Hit the Trail Safely on a Bike
Mountain biking is a growing trend across the country with even an international push to increase participation. 1 There are so many health and environmental benefits of cycling1,2,3 that there is no end in sight for its popularity and growth. However, with this increase in ridership, injury types and rates are also increasing.
Overuse injuries are reported in 45% to 90% of mountain bikers due1 to how individuals ride and handle the vibrations and motions of going up and down mountains. Classically, overuse injuries are related to the bicycle fit or improper training techniques. The most common lower extremity injury includes knee pain, which is often due to factors such as the bicycle saddle being too low or in a forward position. The most common upper extremity injuries include wrist pain or hand numbness due to poor weight distribution across the handlebars. Other overuse injuries include low back pain and neck due to poor cycling position and mechanics. 1,5
Although, non-traumatic injuries are most common with recreational cyclists, many riders who travel at high speeds, in large groups, over technical terrain, or in traffic are at risk for a traumatic injury. In 2011 Nelson et al. noted that mountain biking injuries had decreased significantly from 1994 to 2007. 3 However, there still are approximately 15,000 bicycle related injuries each year. The most common injuries include upper extremity fractures (10.6%) and shoulder fractures (including clavicle, 8.3%). 3 Overall, fractures accounted for 26.5% of mountain bikerelated injuries, followed by soft tissue injuries (24.0%), and cuts (20.5%). 3 The majority of mountain bike-related injuries were attributed to falls (69.9%) or being thrown from the bike (14.1%). 3
Historically, overuse injury management in cyclists has emphasized features of bicycle geometry such as seat height and seat position, seat to handle bars distance, as well as cleat alignment and position. Bicycles are designed for specific demands, from racing performance, to comfort and stability in traffic, to carrying heavy loads or children. The frame geometry, handlebar shape, saddle, and pedal system are selected based on the cyclist’s anatomical measurements and the desired body position and function. Improper body position on the bicycle can contribute to a number of overuse injuries. 6 Small adjustments by a professional, particularly how the body is aligned with the bicycle at the seat, handlebars, and pedals, can improve comfort, efficiency, and power generation. 1,6
The evaluation and management of cycling injury should be a collaborative process involving athletes, physicians, physical therapists, bike fitters, and, for some cyclists, a coach. Correction of bike fit, cycling technique errors, and training habits can all improve comfort and enjoyment on the bicycle as well as avoid preventable injuries.

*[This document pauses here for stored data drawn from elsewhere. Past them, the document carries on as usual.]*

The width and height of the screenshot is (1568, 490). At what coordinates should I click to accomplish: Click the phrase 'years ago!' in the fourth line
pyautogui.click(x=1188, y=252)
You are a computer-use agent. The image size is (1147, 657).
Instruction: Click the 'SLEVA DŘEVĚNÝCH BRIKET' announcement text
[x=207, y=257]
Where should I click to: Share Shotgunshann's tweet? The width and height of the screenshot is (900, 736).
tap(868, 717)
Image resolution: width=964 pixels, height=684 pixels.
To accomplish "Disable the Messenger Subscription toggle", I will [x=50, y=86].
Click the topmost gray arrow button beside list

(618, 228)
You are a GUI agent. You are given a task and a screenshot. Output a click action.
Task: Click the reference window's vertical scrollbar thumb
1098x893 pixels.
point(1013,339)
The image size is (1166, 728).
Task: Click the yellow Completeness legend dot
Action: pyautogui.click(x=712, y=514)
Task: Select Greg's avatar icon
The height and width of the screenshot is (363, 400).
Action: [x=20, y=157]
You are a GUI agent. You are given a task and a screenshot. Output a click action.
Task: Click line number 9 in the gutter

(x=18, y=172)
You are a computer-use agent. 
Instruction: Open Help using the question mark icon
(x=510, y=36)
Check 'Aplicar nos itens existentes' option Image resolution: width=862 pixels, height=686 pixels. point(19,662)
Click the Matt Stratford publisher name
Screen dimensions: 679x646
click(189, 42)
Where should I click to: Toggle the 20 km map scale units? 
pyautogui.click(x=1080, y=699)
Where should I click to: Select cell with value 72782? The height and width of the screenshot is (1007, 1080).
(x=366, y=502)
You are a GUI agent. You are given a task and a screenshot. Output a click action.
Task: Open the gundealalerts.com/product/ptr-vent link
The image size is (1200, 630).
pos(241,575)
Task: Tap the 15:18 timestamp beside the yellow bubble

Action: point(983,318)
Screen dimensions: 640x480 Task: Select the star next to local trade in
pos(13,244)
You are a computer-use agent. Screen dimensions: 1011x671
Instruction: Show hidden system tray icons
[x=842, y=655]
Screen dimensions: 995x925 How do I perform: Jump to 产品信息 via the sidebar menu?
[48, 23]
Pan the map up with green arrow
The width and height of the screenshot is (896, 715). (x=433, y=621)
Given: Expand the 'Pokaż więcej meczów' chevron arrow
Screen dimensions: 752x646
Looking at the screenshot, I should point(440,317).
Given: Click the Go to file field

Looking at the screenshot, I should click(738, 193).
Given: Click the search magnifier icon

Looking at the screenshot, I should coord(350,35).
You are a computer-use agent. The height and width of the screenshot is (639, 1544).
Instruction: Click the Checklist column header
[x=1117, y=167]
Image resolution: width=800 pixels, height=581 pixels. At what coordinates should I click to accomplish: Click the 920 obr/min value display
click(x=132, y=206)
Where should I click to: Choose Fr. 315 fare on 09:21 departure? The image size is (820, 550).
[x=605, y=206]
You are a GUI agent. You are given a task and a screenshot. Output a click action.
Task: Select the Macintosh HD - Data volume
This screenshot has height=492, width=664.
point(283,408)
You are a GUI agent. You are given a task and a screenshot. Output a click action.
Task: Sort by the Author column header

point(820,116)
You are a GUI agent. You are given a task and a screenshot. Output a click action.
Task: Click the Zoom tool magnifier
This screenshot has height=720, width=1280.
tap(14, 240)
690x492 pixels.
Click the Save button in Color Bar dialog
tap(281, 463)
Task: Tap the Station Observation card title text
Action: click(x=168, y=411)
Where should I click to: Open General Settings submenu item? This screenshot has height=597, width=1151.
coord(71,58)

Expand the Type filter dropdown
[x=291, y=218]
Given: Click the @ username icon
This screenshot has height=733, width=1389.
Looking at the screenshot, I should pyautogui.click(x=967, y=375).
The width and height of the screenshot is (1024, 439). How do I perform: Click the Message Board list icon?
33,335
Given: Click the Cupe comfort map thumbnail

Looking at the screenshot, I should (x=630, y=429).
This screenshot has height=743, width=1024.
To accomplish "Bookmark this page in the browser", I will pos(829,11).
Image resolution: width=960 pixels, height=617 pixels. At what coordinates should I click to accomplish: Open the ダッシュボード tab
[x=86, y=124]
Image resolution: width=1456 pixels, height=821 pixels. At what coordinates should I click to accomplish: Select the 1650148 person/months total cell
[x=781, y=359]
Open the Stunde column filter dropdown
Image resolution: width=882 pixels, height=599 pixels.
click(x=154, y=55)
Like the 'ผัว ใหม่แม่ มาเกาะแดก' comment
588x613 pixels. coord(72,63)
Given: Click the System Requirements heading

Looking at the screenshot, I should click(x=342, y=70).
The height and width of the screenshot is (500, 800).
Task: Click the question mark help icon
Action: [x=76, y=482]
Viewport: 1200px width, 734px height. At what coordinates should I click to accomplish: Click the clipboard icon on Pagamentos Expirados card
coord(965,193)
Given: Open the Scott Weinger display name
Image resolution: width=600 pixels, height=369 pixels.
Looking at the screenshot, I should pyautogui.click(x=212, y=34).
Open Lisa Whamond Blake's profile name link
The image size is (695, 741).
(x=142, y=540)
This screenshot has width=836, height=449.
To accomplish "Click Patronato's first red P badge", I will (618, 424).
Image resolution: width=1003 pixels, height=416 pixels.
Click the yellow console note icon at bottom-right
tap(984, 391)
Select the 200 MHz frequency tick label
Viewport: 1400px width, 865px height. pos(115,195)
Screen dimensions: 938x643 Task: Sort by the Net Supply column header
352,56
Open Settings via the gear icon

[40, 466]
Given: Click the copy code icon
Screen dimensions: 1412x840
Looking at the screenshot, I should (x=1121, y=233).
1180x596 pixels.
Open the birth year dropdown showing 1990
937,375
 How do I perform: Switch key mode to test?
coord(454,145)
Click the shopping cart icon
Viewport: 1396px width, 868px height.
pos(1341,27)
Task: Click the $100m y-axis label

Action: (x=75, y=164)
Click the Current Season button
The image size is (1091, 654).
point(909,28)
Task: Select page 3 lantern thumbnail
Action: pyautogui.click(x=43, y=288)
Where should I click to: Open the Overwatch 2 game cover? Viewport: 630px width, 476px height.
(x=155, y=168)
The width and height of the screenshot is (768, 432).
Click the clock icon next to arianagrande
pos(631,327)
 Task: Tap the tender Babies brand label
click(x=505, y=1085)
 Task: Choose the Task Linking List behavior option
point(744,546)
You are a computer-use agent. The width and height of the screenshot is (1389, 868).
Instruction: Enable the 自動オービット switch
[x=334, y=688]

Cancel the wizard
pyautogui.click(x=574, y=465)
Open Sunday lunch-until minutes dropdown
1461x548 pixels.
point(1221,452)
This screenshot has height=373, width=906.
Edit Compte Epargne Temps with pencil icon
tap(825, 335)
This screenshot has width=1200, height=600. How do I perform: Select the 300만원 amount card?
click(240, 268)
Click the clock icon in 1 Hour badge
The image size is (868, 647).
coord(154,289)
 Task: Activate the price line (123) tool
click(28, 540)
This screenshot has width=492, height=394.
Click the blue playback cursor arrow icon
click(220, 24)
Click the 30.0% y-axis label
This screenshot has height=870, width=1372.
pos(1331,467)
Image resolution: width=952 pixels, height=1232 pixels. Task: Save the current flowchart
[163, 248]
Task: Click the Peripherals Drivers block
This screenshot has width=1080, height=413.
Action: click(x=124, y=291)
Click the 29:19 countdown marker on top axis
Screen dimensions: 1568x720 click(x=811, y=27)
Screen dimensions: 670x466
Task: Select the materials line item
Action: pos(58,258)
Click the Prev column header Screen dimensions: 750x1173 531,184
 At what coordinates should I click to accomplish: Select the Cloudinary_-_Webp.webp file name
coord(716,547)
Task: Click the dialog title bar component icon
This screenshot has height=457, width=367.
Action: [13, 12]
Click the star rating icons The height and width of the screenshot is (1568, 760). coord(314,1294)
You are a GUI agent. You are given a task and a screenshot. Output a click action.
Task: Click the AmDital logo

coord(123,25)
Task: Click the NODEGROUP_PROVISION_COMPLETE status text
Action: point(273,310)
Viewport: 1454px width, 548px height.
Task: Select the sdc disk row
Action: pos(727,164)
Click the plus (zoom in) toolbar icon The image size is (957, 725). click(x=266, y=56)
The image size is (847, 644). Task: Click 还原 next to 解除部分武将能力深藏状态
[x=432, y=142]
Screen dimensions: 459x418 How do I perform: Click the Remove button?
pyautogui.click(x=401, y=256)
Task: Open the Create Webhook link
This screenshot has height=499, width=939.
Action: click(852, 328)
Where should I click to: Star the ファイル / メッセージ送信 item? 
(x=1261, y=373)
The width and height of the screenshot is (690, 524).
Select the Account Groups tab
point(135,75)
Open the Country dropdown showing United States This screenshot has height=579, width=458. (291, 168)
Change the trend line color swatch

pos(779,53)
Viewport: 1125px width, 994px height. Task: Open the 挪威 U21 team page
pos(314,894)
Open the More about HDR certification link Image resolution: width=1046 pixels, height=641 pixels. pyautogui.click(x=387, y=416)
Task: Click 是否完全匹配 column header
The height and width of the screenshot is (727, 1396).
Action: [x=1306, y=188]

References 1. Ansari M, Nourian R, Khodaee M. Mountain biking injuries. Curr Sports Med Rep. 2017.16(6):404-412. 2. Khodaee M, Deu RS, Mathern S, Bravman JT. Morel-Lavallée lesion in sports. Curr Sports Med Rep. 2016.15(6):417-422. 3. Nelson NG, McKenzie LB. Mountain biking-related injuries treated in emergency departments in the United States, 1994-2007. Am J Sports Med. 2011.39(2):404-409. 4. Rajapakse B, Horne G, Devane P, Rajapaske BN. Forearm and wrist fractures in mountain bike riders. N Z Med J. 1996.Apr 26;109(1020):147-8. 5. McGrath TM, Yehl MA. Injury and illness in mountain bicycle stage racing: Experience from the Trans-Sylvania Mountain Bike Epic Race. Wilderness Environ Med. 2012.23(4):356-359. 6. Leavitt TG, Vincent HK. Simple seat height adjustment in bike fitting can reduce injury risk. Curr Sports Med Rep. 2016.15(3):130.